Recorded data:
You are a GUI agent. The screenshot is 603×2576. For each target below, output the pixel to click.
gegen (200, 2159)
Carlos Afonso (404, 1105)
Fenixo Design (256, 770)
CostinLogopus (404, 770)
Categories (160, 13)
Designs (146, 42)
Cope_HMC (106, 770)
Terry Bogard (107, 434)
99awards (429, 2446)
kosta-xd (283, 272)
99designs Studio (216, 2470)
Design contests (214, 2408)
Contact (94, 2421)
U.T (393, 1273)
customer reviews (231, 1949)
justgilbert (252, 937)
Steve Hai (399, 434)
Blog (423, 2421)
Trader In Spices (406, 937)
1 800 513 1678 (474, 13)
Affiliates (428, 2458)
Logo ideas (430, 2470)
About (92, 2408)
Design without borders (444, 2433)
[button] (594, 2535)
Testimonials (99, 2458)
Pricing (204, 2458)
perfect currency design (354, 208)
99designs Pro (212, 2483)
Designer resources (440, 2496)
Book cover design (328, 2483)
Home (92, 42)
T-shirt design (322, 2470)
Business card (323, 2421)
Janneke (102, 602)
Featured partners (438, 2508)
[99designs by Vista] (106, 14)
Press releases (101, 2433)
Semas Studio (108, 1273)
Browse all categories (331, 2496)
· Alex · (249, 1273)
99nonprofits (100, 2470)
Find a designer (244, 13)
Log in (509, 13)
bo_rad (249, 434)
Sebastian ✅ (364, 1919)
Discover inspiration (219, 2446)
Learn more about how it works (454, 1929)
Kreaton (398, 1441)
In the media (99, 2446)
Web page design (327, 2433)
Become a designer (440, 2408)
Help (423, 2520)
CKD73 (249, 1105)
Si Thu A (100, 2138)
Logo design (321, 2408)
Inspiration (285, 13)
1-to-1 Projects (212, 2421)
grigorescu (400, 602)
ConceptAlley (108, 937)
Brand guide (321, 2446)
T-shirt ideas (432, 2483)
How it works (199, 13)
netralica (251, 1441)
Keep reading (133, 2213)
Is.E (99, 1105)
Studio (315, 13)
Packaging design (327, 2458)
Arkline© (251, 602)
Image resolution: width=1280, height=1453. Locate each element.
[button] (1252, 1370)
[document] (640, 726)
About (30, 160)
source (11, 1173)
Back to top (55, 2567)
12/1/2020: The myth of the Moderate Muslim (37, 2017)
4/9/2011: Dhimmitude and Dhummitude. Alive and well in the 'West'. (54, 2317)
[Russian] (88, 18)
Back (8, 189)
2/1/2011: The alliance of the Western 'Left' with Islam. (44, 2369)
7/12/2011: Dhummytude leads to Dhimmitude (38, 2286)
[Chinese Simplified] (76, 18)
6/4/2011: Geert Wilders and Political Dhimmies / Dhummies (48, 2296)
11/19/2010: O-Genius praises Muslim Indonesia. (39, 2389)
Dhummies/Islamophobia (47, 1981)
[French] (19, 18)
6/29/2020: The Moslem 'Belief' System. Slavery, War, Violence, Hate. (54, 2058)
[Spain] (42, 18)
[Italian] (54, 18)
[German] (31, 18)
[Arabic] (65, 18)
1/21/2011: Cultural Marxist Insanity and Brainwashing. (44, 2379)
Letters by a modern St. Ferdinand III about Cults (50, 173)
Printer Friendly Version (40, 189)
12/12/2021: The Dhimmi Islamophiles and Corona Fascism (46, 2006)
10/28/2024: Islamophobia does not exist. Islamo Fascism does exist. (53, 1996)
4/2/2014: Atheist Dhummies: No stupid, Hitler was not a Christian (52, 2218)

**EXERCISE DETAILS:**
Every line above that holds the word "Studio" is to be found and copied.

**ANSWER SECTION:**
99designs Studio (216, 2470)
Semas Studio (108, 1273)
Studio (315, 13)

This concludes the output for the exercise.